Les dossiers polémiques mis sous le tapis

AMR, ADF et Régions de France avaient donc décidé de mettre sous le tapis le temps d’une conférence de presse, voire plus ce qui les séparent. Hier, c'était le transfert de la compétence économique en quasi-totalité aux régions qui étaient demandeuses, ce que les départements ne voulaient pas entendre, jusqu'à attaquer la circulaire d'application de la loi Notre devant le Conseil d'Etat. Aujourd’hui, c'est la proposition du comité des finances locales présidé par le n°2 de l’AMF, André Laignel, qui propose ni plus ni moins que de transférer aux communes la part départementale de la taxe sur le foncier bâti pour mieux compenser la perte des recettes de taxes d’habitation dans la future réforme de la fiscalité locale, ce qui ne plait guère aux élus départementaux…

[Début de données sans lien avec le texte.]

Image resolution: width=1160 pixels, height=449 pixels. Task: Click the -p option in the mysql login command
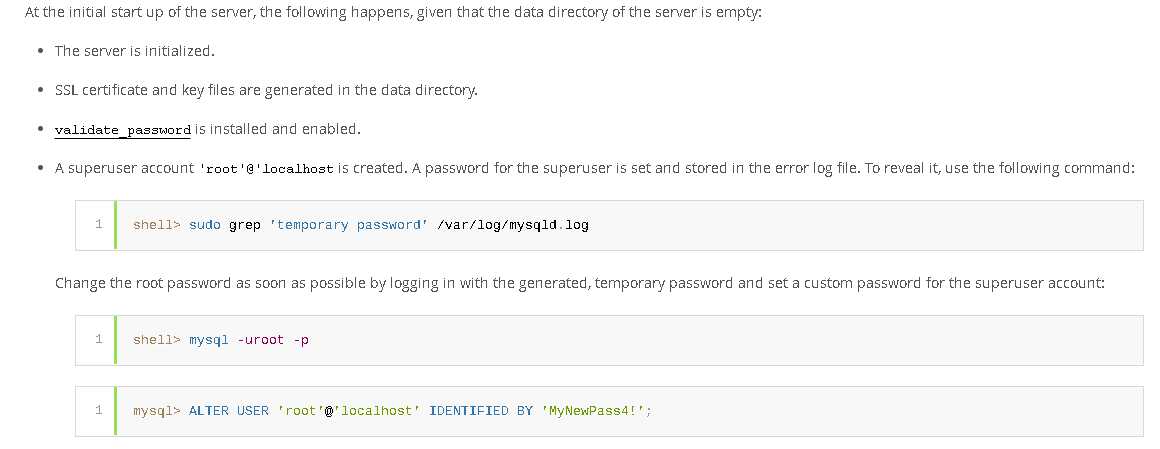[301, 340]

Manifestement, la défense des « libertés locales » vaut bien cela et l’union devrait rester de mise au moins jusqu’à la prochain Conférence nationale des territoires de fin juin, début juillet, conférence que le triumvirat associatif pourrait comme un seul homme décider de… boycotter. Mais qu’on ne vienne pas dire à François Baroin que le trio rassemble des « ronchons » : « Nous ne sommes pas des pleureuses qui se drapent dans une vertu outragée. On ne nous mettra pas dans la case de la France d’avant, de ceux qui ne servent à rien, s’en mettent plein les poches et passent leur temps à faire des ronds-points, a asséné le patron de l’AMF. Nous sommes des élus de la Nation qui ont un sens élevé de leurs responsabilités ».